Anam, üşümeyelim diye kışın, salonda banyo yaptırırdı bizi. Banyo günümüz cumartesiydi. Anam, salonun ortasına bir bez serer, üzerine bakır leğeni oturtur ve sobanın üzerindeki kazandan aldığı sıcak suyla "harmutladığı" kovadaki suyla bizi yıkardı. 


İlkten başımızı ve gövdemizi sabunla yıkardı. Sonra lifle girişir, gövdemizi kızartır ve nihayet şampuanla bizi güzel kokulara bürüyerek banyoyu bitirirdi. O süre boyunca biz, incecik sesimizle "anne sıcak" diye civiler, sabunların arasında yanan gözlerimizle TRT'nin "Cumartesiden Cumartesiye" programını izlemeye çalışırdık. Biz televizyon izlemeye çalışıp rahat durmadıkça anamız kızar, sabunla başımıza vurarak duruşumuza kendince bir biçim verirdi. 


Bu banyoların en sevdiğim kısmı; anamın, son iki tas suyu dökerken söylediği mâniydi. Gözlerim kapalı, başımdan aşağı ılık sular akarken, kulaklarım bir tıkanır bir açılırken, anamın kesik kesik gelen mânisini dinlerdim. O mâni beni, çocuk zihnimle tam olarak hayalini kuramadığım bir dünyaya götürürdü. 

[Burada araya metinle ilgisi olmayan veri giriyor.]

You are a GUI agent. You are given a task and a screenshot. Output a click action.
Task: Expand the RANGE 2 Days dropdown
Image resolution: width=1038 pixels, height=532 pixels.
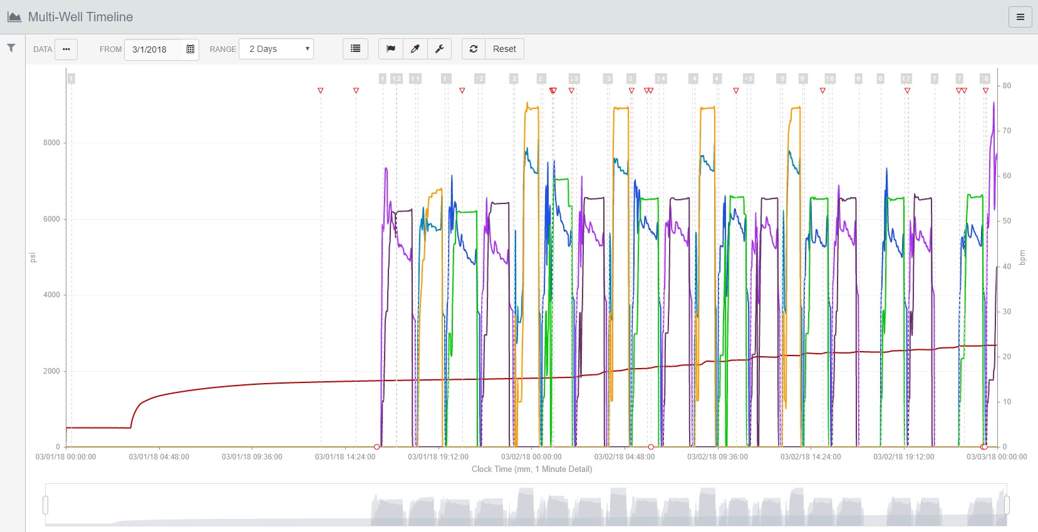click(x=276, y=49)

İşte bu dünyanın ve bana o dünyanın kapılarını açan o mâninin peşindeydim kaç zamandır. Peşindeydim çünkü anam, söylediği mâniyi bir türlü hatırlayamıyordu. Ve dün, nasıl olduysa bir anda aklına geldi ve söyledi. O güzel Kars ağzıyla söylediği mâni şöyleydi:


"Ağrız acız 

Bu sularla gitsin

Sular gibi

Ömrüz uzun

Olsun yavrum"

(Ah bunu anamın sesinden dinleseniz)


Dün, başımdan ılık sular akarken beni bir mutlu, güzel dünyanın hayaline yeldiren mâniyi, yani anahtarımı buldum. Öylesine mutlu, öylesine mutlu oldum ki... Ve ancak, daha fazla da kederlendim. İki kızım, iki çiçeğim var ve yanımda değiller. Oysa onları yıkamayı, küçücük kollarında sıcak baba ellerimin gezinmesini ve bu mâniyi söylemeyi nasıl da isterdim.


Anam, nenem saçlarını yıkarken söylediğinde öğrenmiş bu mâniyi. Anamdan da ben öğrendim ama kızlarıma söyleyemedim. Bu mâni bende önce umuda, sonra kedere dönüştü. Ve ben, büyük kederimi buraya bırakıyorum. Belki birileri, çocuk yıkamanın bir türküsü olduğunu öğrenir, yavrusuna söyler, bir çocuk mutlu olur, büyüyünce bu yaşadığını anımsar ve böylece kederim, eksilir.